Он чуть повернул к ней лицо. По лицу текли слезы, застревавшие в усах.
– Обещай мне, Сара, дай мне слово, что ты никогда не поступишь, как Герман.
– Ты хочешь, чтобы я пообещала?
– Я этого не переживу.
Она помедлила, но лишь секунду.
– Обещаю.
Пожалуй, оно и к лучшему.
1968 годНикто не сомневался в успехе Горэма Мастера. Он был уверен в себе. Он точно знал, чего хочет, все распланировал и не собирался слышать «нет».
Он блеснул в Гротоне, а теперь был студентом второго курса в Гарварде. При серьезном отношении к учебе он не меньше ценил и бейсбол, в котором продемонстрировал чутье прирожденного аутфилдера[87], способного отреагировать на мяч в самый момент удара. Горэм нравился и мужчинам, и женщинам. Аристократы любили его за голубую кровь, а все остальные – за дружелюбие, вежливость и спортивные достижения. Работодатели собирались, дождавшись срока, дать ему место, так как он был умен, трудолюбив и уживчив.

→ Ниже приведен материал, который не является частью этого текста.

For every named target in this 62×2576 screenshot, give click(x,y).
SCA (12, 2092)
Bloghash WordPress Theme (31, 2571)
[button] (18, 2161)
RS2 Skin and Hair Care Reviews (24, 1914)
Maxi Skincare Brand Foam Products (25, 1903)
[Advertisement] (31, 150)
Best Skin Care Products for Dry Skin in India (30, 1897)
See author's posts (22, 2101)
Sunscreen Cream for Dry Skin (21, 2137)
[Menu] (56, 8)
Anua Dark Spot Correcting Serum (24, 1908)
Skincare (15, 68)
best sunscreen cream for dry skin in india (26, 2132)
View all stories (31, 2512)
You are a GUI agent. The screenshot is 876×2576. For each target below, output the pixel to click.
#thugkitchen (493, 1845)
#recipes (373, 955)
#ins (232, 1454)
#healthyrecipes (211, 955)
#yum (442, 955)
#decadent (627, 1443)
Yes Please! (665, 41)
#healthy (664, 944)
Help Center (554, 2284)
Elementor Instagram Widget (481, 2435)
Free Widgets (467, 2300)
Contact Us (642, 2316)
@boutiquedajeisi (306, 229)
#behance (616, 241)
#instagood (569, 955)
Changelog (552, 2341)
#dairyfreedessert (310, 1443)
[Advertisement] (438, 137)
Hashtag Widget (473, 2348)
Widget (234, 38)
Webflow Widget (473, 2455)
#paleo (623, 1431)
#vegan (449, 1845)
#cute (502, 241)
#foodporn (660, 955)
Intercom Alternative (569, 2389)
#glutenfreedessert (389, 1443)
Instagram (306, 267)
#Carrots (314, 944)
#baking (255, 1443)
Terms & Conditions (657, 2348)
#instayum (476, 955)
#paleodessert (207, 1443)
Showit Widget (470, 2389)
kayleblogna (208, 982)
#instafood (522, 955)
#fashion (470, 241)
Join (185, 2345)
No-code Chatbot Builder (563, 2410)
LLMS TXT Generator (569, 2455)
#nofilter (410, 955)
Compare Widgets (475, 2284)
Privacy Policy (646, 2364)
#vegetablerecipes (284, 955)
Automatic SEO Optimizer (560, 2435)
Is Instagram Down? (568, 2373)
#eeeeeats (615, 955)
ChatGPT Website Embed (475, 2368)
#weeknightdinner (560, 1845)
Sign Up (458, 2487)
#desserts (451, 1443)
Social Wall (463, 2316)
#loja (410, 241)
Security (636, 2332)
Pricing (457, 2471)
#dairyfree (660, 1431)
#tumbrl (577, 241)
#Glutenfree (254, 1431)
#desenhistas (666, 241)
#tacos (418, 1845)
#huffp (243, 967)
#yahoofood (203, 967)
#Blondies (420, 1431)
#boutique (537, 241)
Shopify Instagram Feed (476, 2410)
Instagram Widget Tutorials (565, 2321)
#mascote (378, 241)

Его ближайшие друзья могли бы сказать о нем и еще две вещи. Во-первых, хотя отваги ему было не занимать, Горэму были свойственны консерватизм и осторожность. Во-вторых и в связи с первым, он был настроен как можно меньше походить на отца.
Но в этот студеный февральский уик-энд он вернулся в Нью-Йорк из Гарварда как раз из-за отца.
Сообщение от матери, полученное в среду, было простым и понятным. Приезжай, и лучше поторопиться. И вечером в субботу, когда он прибыл в ее дом на Стейтен-Айленде, Джулия была откровенна:
– Ты знаешь, что я уже пару лет не видела твоего отца, и вот он позвонил. Хотел повидаться и проститься. Я поехала и рада, что так поступила.
– Он правда так плох?
– Да. Врач сказал ему, что у него рак. Он долго не проживет, и я надеюсь, что ради его же блага все скоро закончится. Естественно, я сразу вызвала тебя.